Before you heal someone, you must ask them if they are willing to give up the things that made them sick. People cry out for change, yet cling to the very patterns that keep them unwell. They seek healing, but refuse to part with the habits, the identities, the attachments that sustain their suffering. A man drowning in a river may scream for rescue, yet grip the stone pulling him under. He does not see that his struggle is not against the current, but against himself. One cannot be freed from suffering while still clutching the very chains that bind them. You see, suffering, too, is familiar. It is a well-worn groove in the mind, a rhythm one has danced to for years. And though it may be painful, it is known. And the known, no matter how unbearable, is often preferred over the terrifying vastness of the unknown. But healing is not an addition. It is a subtraction. It is not something you gain, but something you release. To step into wellness, you must leave behind the version of yourself that was comfortable in sickness. So before you ask for healing, ask yourself this. Am I ready to let go of who I was, to become who I am meant to be?
The Illusion of Wanting to Be Healed
Before a soul can be healed, it must first decide if it truly wishes to be free. Many cry out for deliverance but still clutch tightly the very pain that poisons them. They say they want peace, yet they cradle bitterness. They say they want change, yet they build altars to their old ways.
It is like a man drowning in a river who cries for rescue, yet grips the very stone that drags him beneath the surface.

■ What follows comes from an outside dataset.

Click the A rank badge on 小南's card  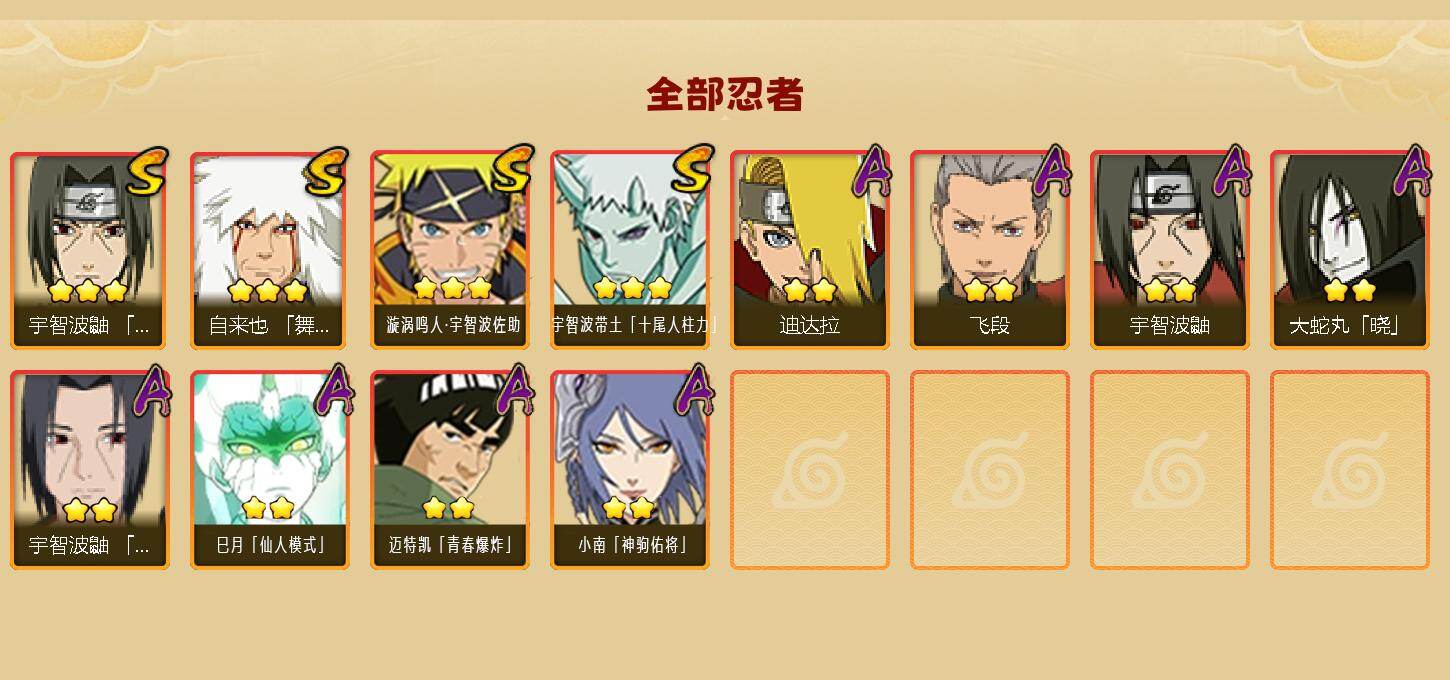[692, 391]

He believes the current is his enemy, but it is his own grasp that holds him captive. So it is with us. Our struggle is rarely against the world, but against our own unwillingness to let go.

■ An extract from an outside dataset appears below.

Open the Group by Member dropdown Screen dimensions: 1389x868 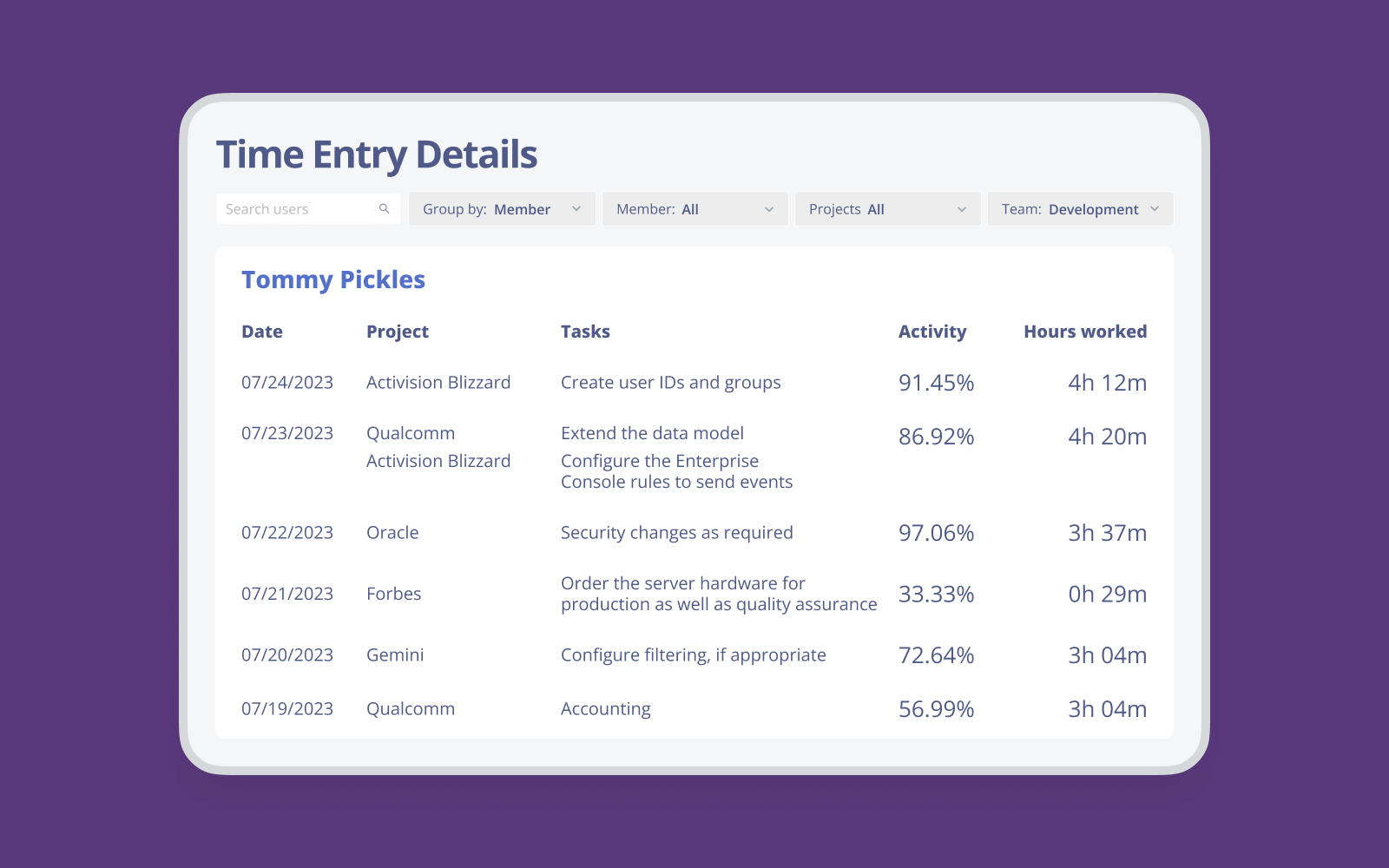(502, 209)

Jesus asked a man at Bethesda, “Will you be made whole?” (John 5:6, LSV). It was not a rhetorical question. It was an invitation. Because before healing can come, there must be a willingness to surrender the identity formed by suffering.

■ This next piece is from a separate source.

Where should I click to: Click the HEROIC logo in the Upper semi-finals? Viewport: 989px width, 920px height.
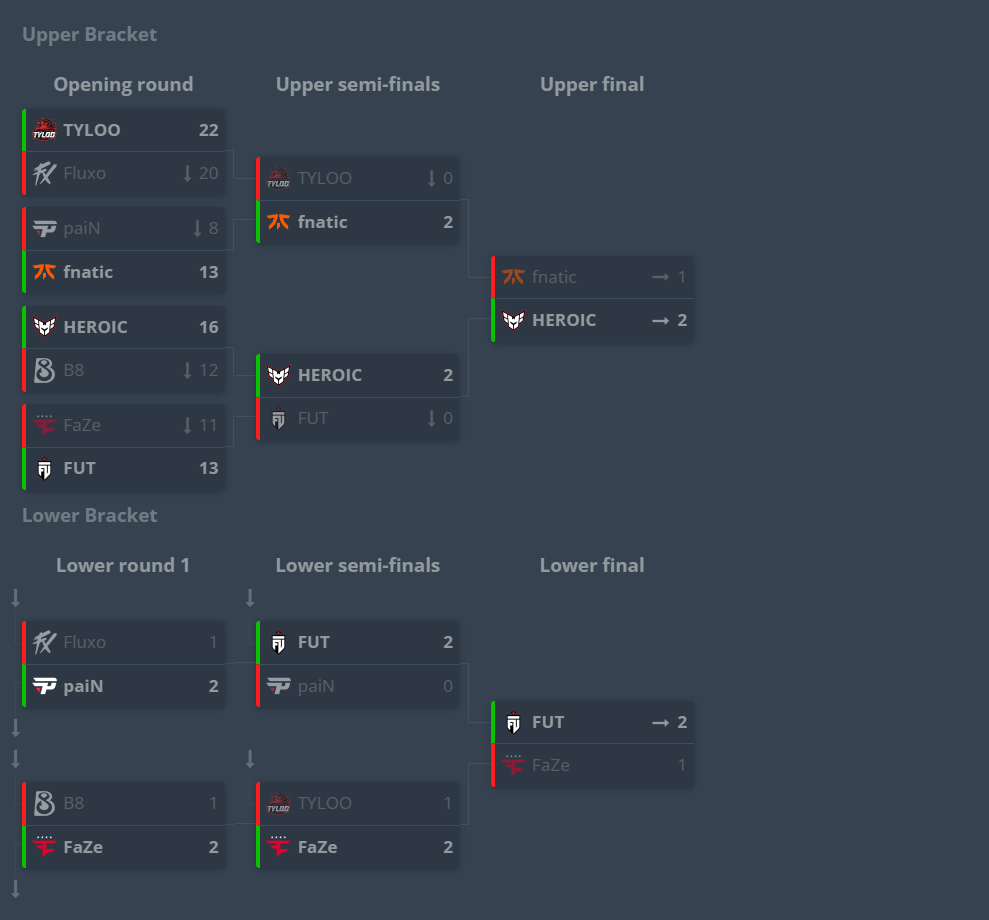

The Familiarity of Suffering
Suffering, in its strange way, becomes familiar. It is a rhythm the soul learns to dance to — painful, yes, but predictable. Like a worn path trodden daily, the mind returns to it because it knows the way. The unknown, even when it promises freedom, feels like a threat to what little stability remains.
The Apostle Paul wrote, “Put off the old man, which is corrupt through deceitful desires, and be renewed in the spirit of your mind” (Ephesians 4:22–23, LSV). Healing requires precisely this, a death to what is familiar. To be made new means releasing the version of yourself that found comfort in your chains.
Healing Is Subtraction, Not Addition
Healing is not something we gain; it is something we release. The world teaches that wellness is about accumulation, more knowledge, more effort, more doing. But the kingdom of God teaches the opposite. “If anyone desires to come after Me, let him deny himself, and take up his cross daily, and follow Me” (Luke 9:23, LSV).
To follow Christ is to unlearn the reflexes of the old life. It is to lay down the weapons forged in fear, the walls built in pride, and the habits that once felt like protection but now serve as prisons. Healing is not a reward, it is a resurrection. And resurrection always requires a burial first.
The Price of Becoming Whole
You cannot be freed from suffering while still holding on to the chains that bind you. You cannot walk in light while guarding the shadows that once gave you comfort. To be healed is to risk everything familiar. It is to trade what you know for what God knows about you , a truth far greater than your pain.
Healing demands surrender. It asks you to look into the mirror and say, “I am willing to lose who I was, so I can become who I am meant to be.” And in that surrender, the Spirit of God does His quiet, eternal work reshaping, renewing, and redeeming every broken piece into something beautiful, whole, and free.
Final Reflection
So before you ask for healing, pause. Ask yourself: Am I ready to let go of who I was? Because the moment you release what was never meant to stay, Heaven rushes in to fill the space you once called pain.